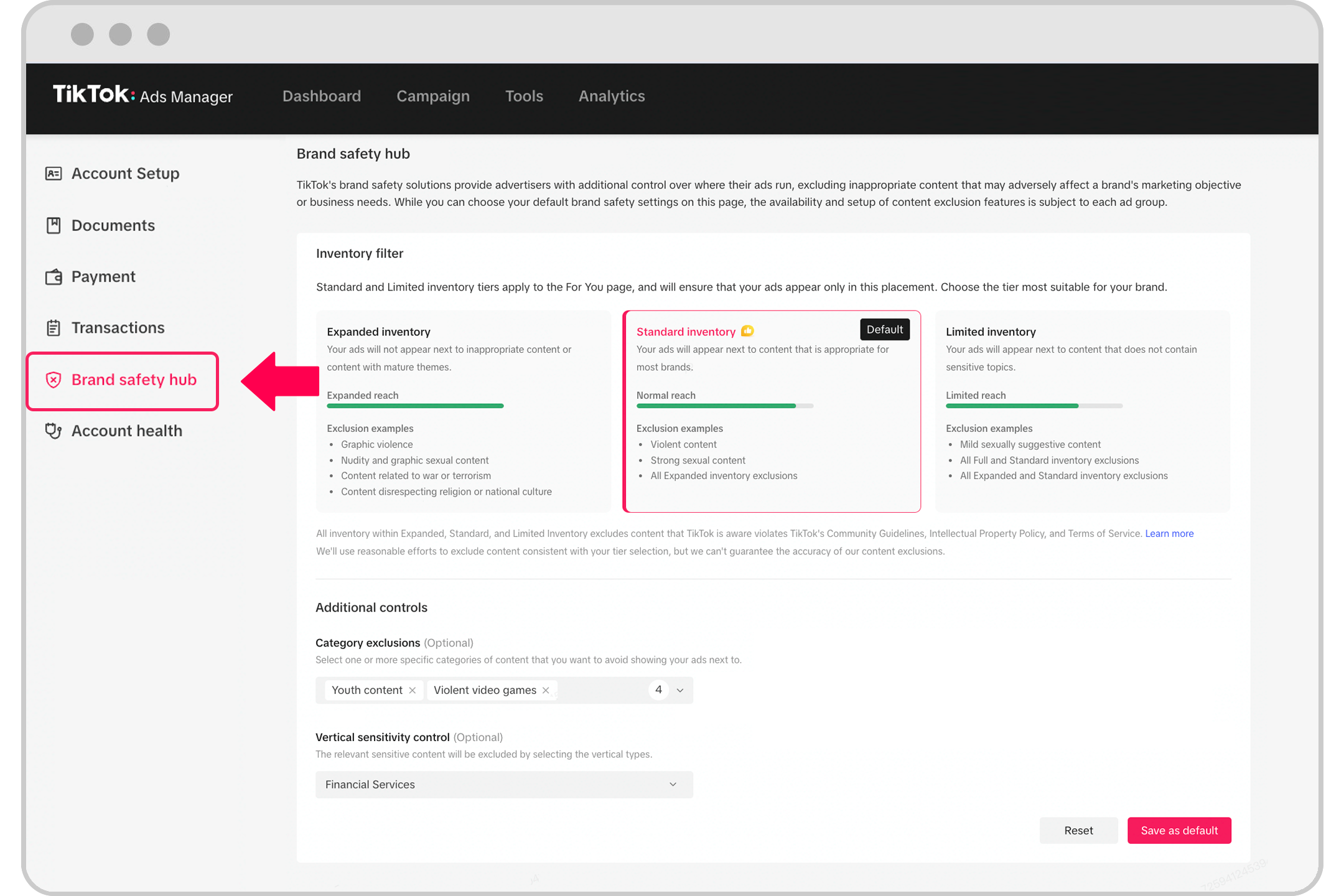Select the Standard inventory tier card
Image resolution: width=1344 pixels, height=896 pixels.
(x=772, y=411)
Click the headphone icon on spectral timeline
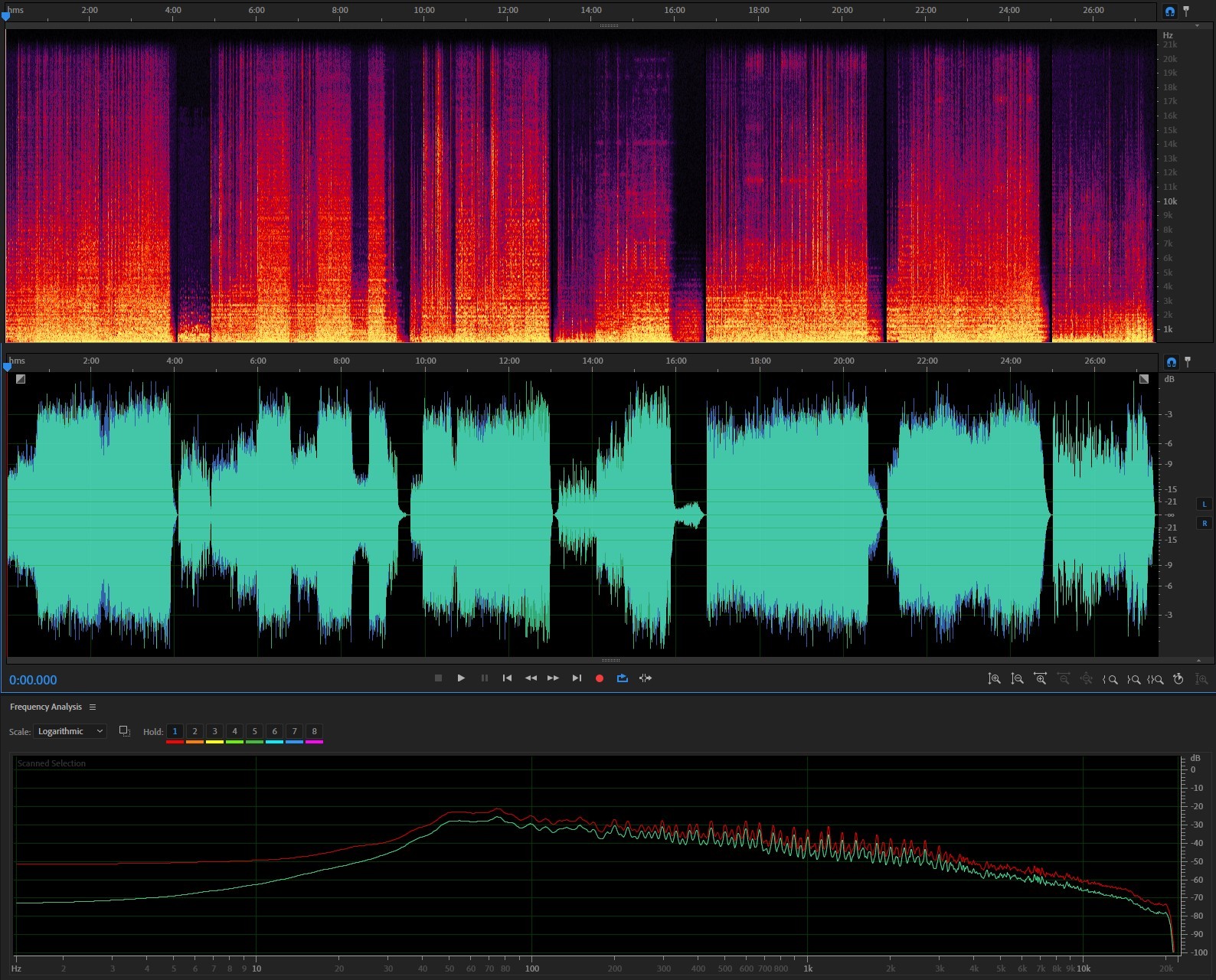1216x980 pixels. (x=1169, y=11)
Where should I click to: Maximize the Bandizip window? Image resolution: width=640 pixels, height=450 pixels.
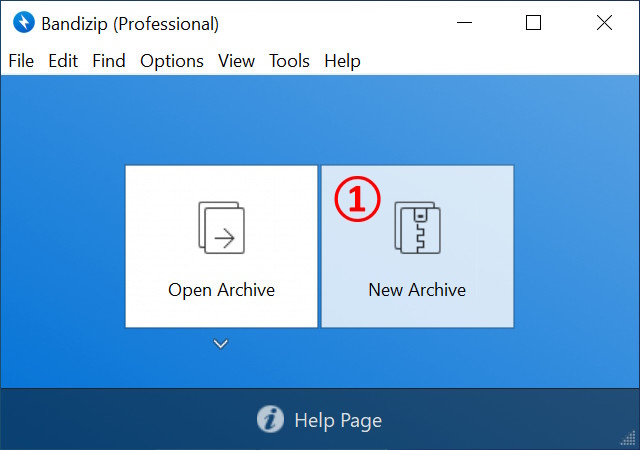pos(533,23)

▬▬▬

◆ TASK ITEM
Having located the line with "Click the headphone icon on spectral timeline", copy it exactly along with every later line through the end of the listing above, but omit the pictures.

◆ ANSWER TO THIS EXERCISE
Click the headphone icon on spectral timeline
1216x980 pixels. (x=1169, y=11)
Where should I click to: Maximize the Bandizip window? Image resolution: width=640 pixels, height=450 pixels.
pos(533,23)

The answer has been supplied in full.